Speaker of the Parliament of Nauru
- In office 13 July 2016 – August 2019
- Preceded by: Ludwig Scotty
- Succeeded by: Marcus Stephen

Personal details
- Born: 12 November 1959 (age 66) Nauru

= Cyril Buraman =

Nauruan politician (born 1959)

Cyril Buraman (born 12 November 1959) is a Nauruan political figure and member of the Parliament of Nauru.

==Background==
Buraman was born on 12 November 1959, registered to the Anetan District. He is a member of the Ranibok tribe.

Buraman stood for, and was duly elected to, the Parliament of Nauru, where the party system is not fully developed, and in 2007 was seen as an opponent of the incoming Administration of President Marcus Stephen.

==Events of 2008==
===Alliance with Parliamentary Speaker===

In March 2008 David Adeang was appointed Speaker of the Parliament of Nauru and Buraman was regarded as tactically close to Adeang and to former President of Nauru René Harris, who was at the time still retained his Parliamentary seat and exercised a role as a leading member of the Opposition.

===April 2008===

In April 2008 Buraman stood again, but lost his seat in the Parliament of Nauru, as did former President René Harris.

==Return to Parliament==
In June 2013 Buraman was re-elected to Parliament for Anetan.
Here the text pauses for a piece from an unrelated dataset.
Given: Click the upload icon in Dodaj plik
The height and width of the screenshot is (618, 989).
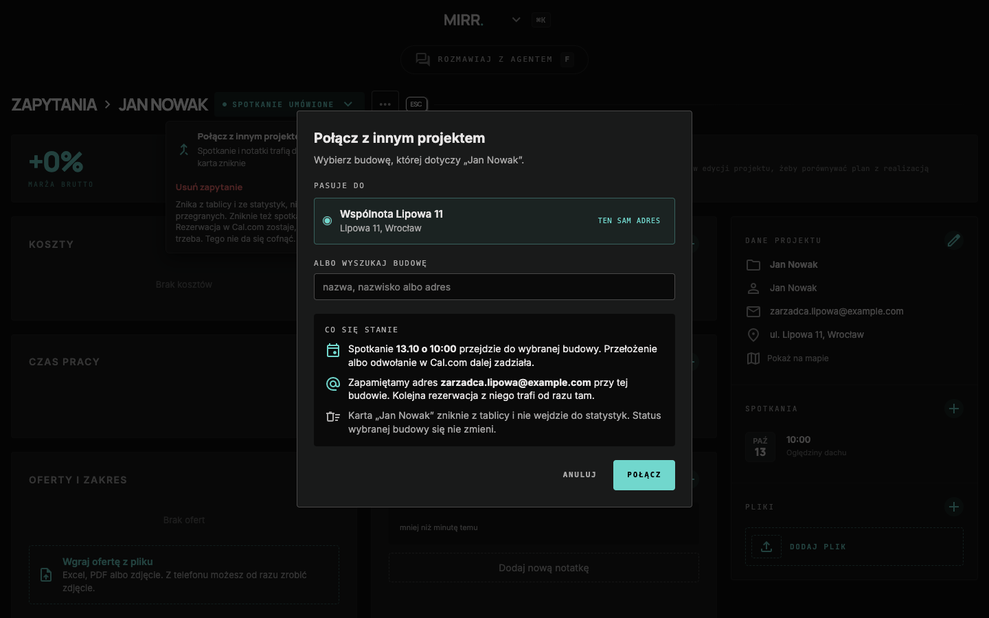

He was the Speaker of the Parliament of Nauru from 13 July 2016 to 27 July 2019.

Having been unseated in the 2019 Parliamentary election, Buraman stood unsuccessfully to regain his Anetan seat in 2022.

==Personal life==
Buramen became engaged to Sharon Bam, of the Uaboe district, on 13 January 1981. The couple married on 23 January 1981.